• Deine Aufgabe
Schreib den Text über China und Frau Chen unten weiter, direkt im Anschluss an seinen letzten Satz.

• Vorliegender Text
********

China ist zu einem wichtigen Faktor der Weltwirtschaft aufgestiegen. Selbstbewusst treten seine Politiker und Wirtschaftsführer heute im Ausland auf. Aber das Land schleppt auch viele Probleme mit sich herum – Korruption, Umweltverschmutzung, soziale Unruhen.

Im Pekinger Vogelnest richten sich an diesem Mittwochnachmittag die Augen der Welt auf das olympische 200-Meter-Finale. An der Mainzer Landstraße blicken nur drei Polizisten herüber zu Frau Chen. Dazwischen rast immerfort der Berufsverkehr.

********

• Ausgelesene Einträge
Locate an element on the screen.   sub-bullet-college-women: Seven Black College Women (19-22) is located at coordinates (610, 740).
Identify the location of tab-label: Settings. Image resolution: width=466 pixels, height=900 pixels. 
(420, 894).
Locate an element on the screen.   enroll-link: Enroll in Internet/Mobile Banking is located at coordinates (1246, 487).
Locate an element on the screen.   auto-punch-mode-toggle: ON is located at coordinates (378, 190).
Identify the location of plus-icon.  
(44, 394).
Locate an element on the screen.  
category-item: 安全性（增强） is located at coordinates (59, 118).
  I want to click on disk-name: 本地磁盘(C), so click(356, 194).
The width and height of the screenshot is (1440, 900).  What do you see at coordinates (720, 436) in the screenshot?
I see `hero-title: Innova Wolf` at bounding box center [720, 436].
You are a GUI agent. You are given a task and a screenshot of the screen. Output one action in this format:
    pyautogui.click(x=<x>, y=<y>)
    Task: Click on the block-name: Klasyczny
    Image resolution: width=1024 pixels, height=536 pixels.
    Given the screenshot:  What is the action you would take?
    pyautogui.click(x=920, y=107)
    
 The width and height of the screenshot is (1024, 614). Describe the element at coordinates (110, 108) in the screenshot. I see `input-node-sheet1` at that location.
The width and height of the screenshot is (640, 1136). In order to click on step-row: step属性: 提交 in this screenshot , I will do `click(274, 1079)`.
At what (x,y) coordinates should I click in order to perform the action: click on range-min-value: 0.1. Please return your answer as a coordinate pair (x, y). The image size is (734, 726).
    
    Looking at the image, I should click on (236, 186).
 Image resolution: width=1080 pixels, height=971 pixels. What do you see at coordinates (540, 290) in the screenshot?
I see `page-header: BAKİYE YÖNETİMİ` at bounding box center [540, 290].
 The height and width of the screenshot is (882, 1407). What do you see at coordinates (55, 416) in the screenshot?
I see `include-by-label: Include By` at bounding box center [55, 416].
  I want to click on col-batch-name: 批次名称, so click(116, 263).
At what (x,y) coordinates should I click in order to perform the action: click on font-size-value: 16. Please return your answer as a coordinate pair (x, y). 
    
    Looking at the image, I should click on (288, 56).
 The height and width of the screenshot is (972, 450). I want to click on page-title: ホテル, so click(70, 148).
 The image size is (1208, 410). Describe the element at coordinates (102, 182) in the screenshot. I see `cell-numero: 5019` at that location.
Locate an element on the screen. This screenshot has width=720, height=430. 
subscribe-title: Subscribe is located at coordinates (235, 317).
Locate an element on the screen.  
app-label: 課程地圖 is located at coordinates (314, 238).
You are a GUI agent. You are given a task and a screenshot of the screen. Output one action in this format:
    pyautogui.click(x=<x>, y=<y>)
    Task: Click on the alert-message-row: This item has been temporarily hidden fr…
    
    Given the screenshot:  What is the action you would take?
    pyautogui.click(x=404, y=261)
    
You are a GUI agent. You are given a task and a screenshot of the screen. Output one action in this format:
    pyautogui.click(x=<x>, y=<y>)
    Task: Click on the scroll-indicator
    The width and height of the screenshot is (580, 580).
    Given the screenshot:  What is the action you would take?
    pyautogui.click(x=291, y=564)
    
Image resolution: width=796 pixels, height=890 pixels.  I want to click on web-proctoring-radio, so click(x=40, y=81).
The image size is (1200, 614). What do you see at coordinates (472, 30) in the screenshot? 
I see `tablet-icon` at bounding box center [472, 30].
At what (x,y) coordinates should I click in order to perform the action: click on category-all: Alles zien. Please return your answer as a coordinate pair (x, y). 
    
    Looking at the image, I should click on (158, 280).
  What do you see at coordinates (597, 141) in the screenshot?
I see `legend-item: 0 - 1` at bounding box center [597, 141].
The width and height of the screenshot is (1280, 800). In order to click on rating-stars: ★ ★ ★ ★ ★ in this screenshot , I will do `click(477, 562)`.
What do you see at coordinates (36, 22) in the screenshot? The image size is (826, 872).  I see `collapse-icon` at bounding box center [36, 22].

********

• Ausgabe folgt
Möglicherweise ist der friedliche Weg endlos und führt nirgendwo hin. Auf Störungen aber reagiert Chen Xialin unerwartet schroff, sie könne sich nicht konzentrieren, sagt sie, darunter leide die Übung. Die zierliche Chinesin im gelben Fleece-Pulli sitzt auf dem Bürgersteig, direkt am Bordstein, ihr Transparent hat sie mit Kordeln gespannt, zwischen Laterne und Straßenschild. Auf der anderen Straßenseite erhebt sich hinter Absperrgittern eine sechsstöckige Fassade: das chinesische Generalkonsulat. Chen Xialin geht den friedlichen Weg, störungsfrei, meditierend.